Sindiswa Busuku-Mathese has been announced as the winner of the 2018 Ingrid Jonker Prize for English Poetry, for her 2016 collection Loud and Yellow Laughter.
The Durban-born poet’s debut was described by the prize judges as ‘moving’ and ‘completely original’.
Loud and Yellow Laughter
Botsotso Books, 2016
The Ingrid Jonker Prize is awarded in alternate years to a debut poetry collection in English or Afrikaans.
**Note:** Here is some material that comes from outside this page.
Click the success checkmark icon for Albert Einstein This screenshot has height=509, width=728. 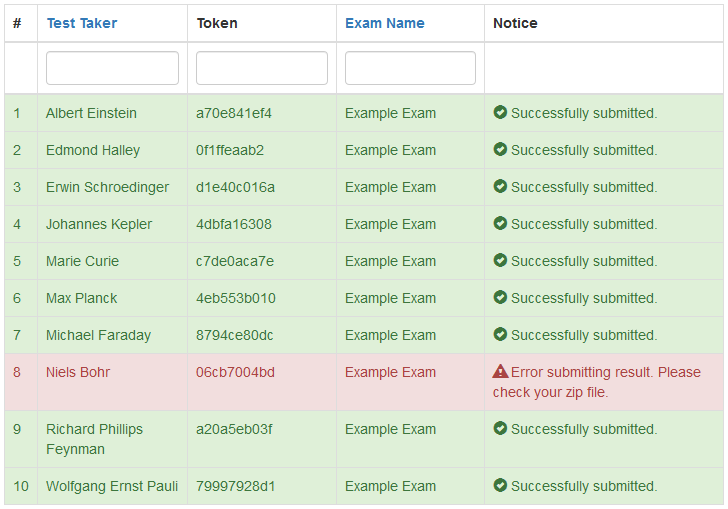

The winner receives a cash prize ‘dependent on the interest accumulated in an account originally established for this purpose’.
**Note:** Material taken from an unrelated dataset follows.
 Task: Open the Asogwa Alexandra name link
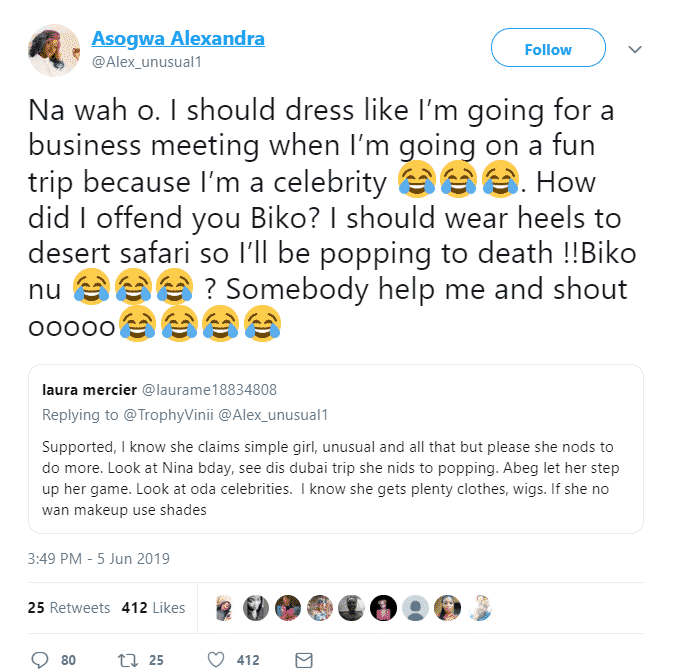click(x=178, y=39)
This year’s judges, who are unaware of each other’s identities until judging is complete, were Sindiwe Magona, Helen Moffett and John Cartwright.
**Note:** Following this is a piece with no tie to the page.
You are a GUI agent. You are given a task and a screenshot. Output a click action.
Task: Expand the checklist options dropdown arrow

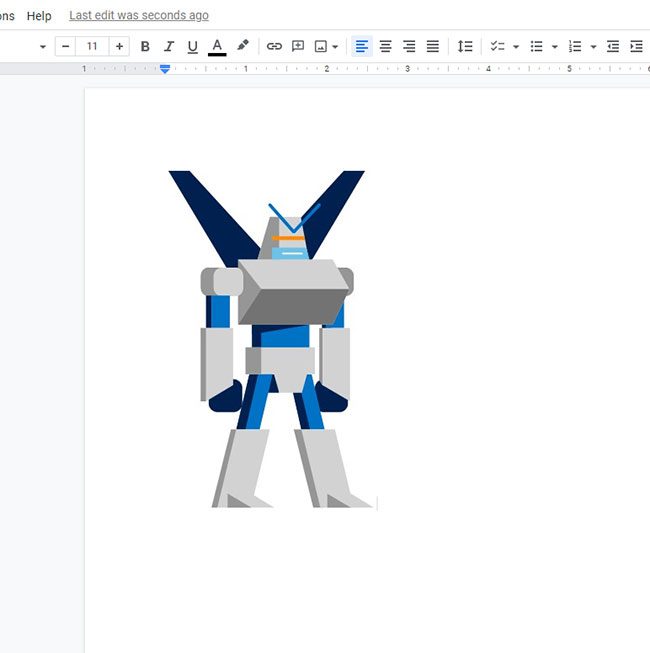tap(516, 47)
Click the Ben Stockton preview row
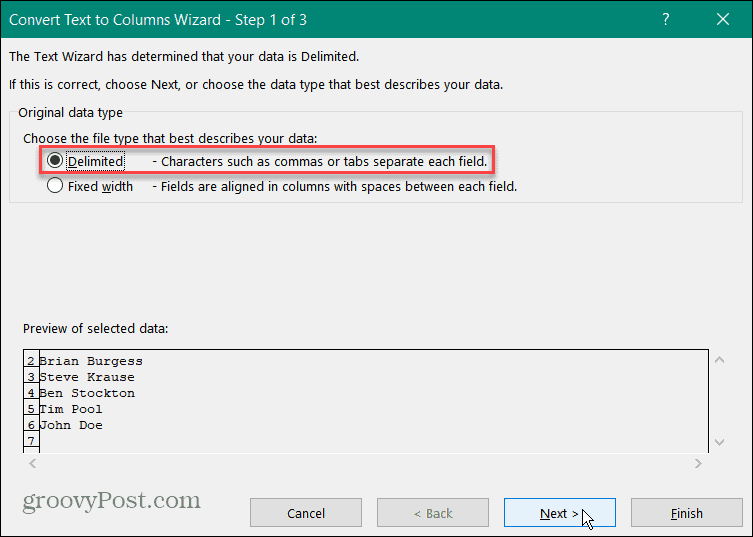 click(87, 393)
According to the prize announcement, Busuku-Mathese’s entry was described by one judge as ‘completely original: the presentation of family history as a play, in which the narrator is an unreliable character’. The poet was praised for the ‘the mix of World War II history, the narrator’s dilemmas about being adopted, and the way she manages to weave these together without ever losing her balance or falling into incongruity’.
Another judge highlighted how Busuku-Mathese’s ‘memoir in the form of a collage … offers fragments in several voices, some of them “reconstructed”. [The collection] ‘movingly reflects the quest of the “The Girl Child”, as intimate “curator” of family memory and experience, to integrate the surprising puzzle that is her current self’.
A record twenty entries were received for this year’s edition of the prize, and many other submissions received praise from the judges.
From the prize committee:
Collective Amnesia by Koleka Putuma was hailed as ‘practically a book of directions, a chart of expression, for thousands of young South Africans, grappling with the issues she raises … [the poet’s voice is] substantive and compelling.’
A Season of Tenderness and Dread by Abu Bakr Solomons ‘makes most satisfying reading … The volume has broad reach; the poems [are] deeply moving, questioning or enlightening.’
Metaphysical Balm by Michele Betty was commended for ‘the exceptional skill in which the author handles intertextuality’.
Other volumes mentioned appreciatively in the judges’ reports included Questions for the Sea by Stephen Symons, Unlikely by Colleen Crawford Cousins, Modern Rasputin by Rosa Lyster, Thungachi by Francine Simon and Serurubele by Katleho Kano Shoro.
The Ingrid Jonker committee is: Ronel de Goede (convenor), Leon de Kock, Finuala Dowling, Beverly Rycroft and Vincent Oliphant.
Thabo Jijana won the 2016 edition of the prize, for Failing Maths and My Other Crimes.